A scandagliare l’ambiente intorno a Mercurio sarà l’esperimento Serena, un insieme di quattro strumenti che «ascoltano il respiro del pianeta rispetto al Sole», dice il suo responsabile Stefano Orsini dell’Inaf. Due si accenderanno durante il flyby per analizzare le particelle ionizzate che formano la rarefatta atmosfera. In parte arrivano dal Sole, altre sono frutto dell’interazione del vento solare con la superficie e dell’impatto con micrometeoriti.

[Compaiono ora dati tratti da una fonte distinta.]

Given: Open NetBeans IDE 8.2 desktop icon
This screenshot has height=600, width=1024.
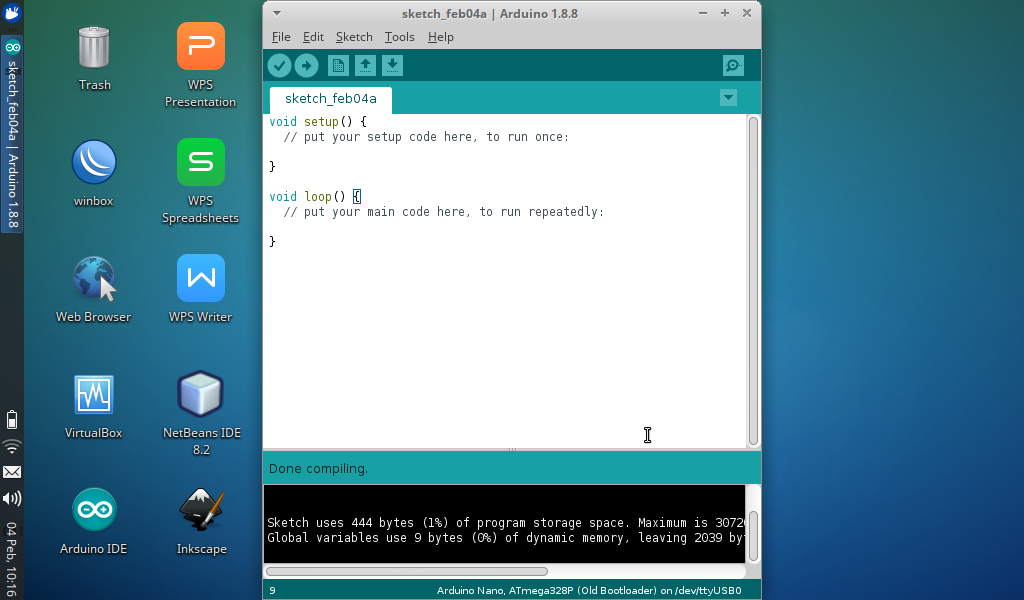Looking at the screenshot, I should pos(200,393).
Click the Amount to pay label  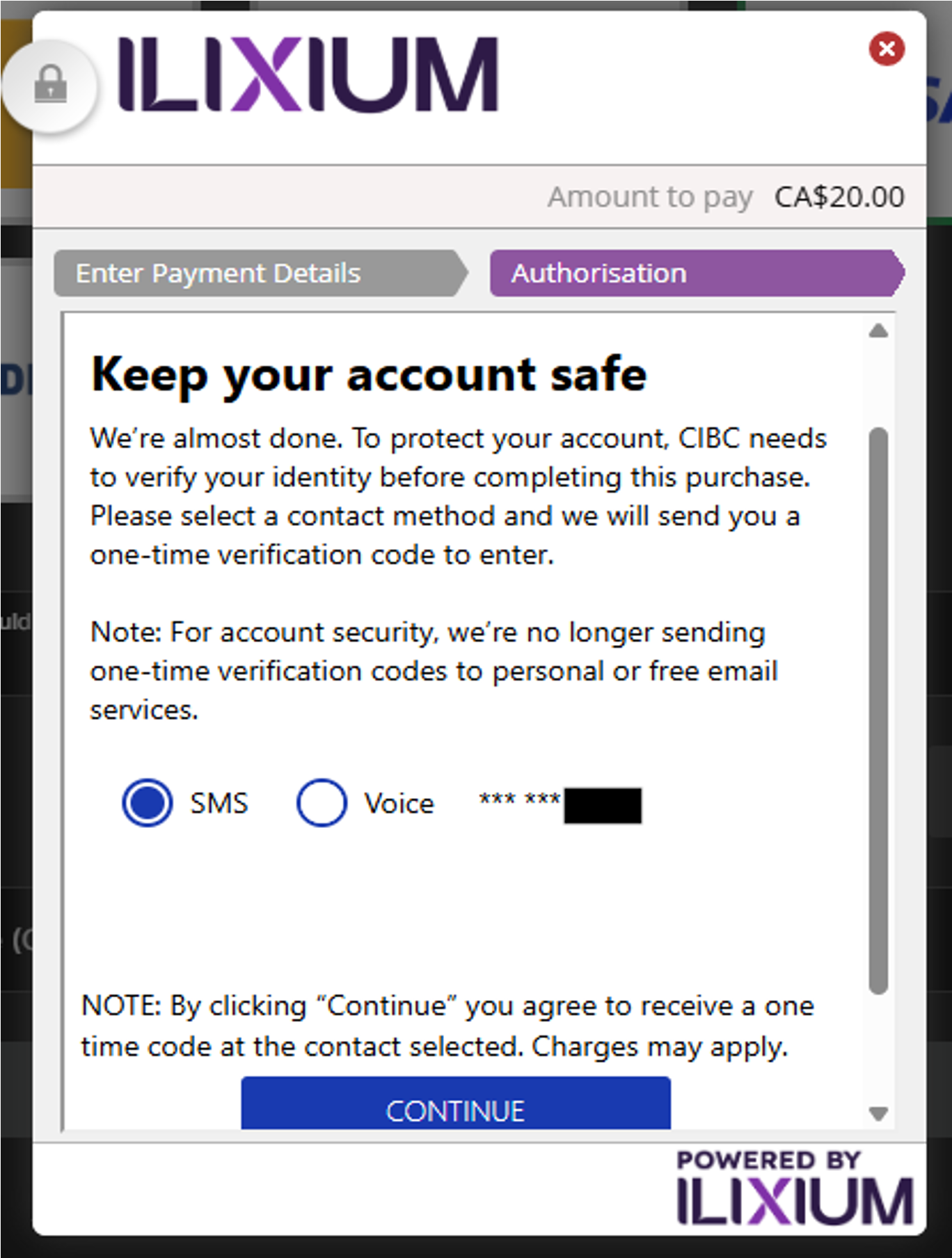(x=650, y=197)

Il calore alimenta i fenomeni provocando emissioni di ioni di sodio, magnesio e calcio in fuga verso lo spazio. «Quando ci sono tempeste solari questi effetti si esasperano e il campo magnetico genera aurore analoghe a quelle nostre polari – nota Orsini —. Controllando ciò che succede su Mercurio e nel suo circondario, grazie anche alla sonda giapponese, possiamo predisporre opportune difese sulla Terra dove poco dopo arriveranno le raffiche della tempesta. Potremmo dire che il pianeta ci avvisa rispettando la sua origine mitologica di messaggero degli dei». 

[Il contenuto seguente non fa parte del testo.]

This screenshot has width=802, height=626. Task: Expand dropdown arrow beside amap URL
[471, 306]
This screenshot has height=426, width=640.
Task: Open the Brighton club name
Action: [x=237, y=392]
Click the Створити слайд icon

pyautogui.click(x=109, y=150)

Quando BepiColombo nel dicembre 2025 sosterà stabilmente in orbita, aprirà i tre occhi dell’esperimento Simbio-Sys mostrandoci i bollenti orizzonti ad alta risoluzione con un dettaglio di cinque metri e realizzando una mappa tridimensionale. Lo spettrometro completerà la ricognizione rivelando la composizione della superficie. «Tutti questi dati occuperanno la metà dell’intero flusso di informazioni che BepiColombo ci invierà togliendo molti veli al minuscolo corpo celeste – conclude Gabriele Cremonesi dell’Inaf, alla guida dei 90 ricercatori europei coinvolti nell’esperimento —. E il remoto luogo infernale a lungo dimenticato ci aiuterà a sciogliere alcuni enigmi che ancora avvolgono la nascita dei sistemi solari attorno alle stelle». La storia di Giuseppe (Bepi) Colombo continua.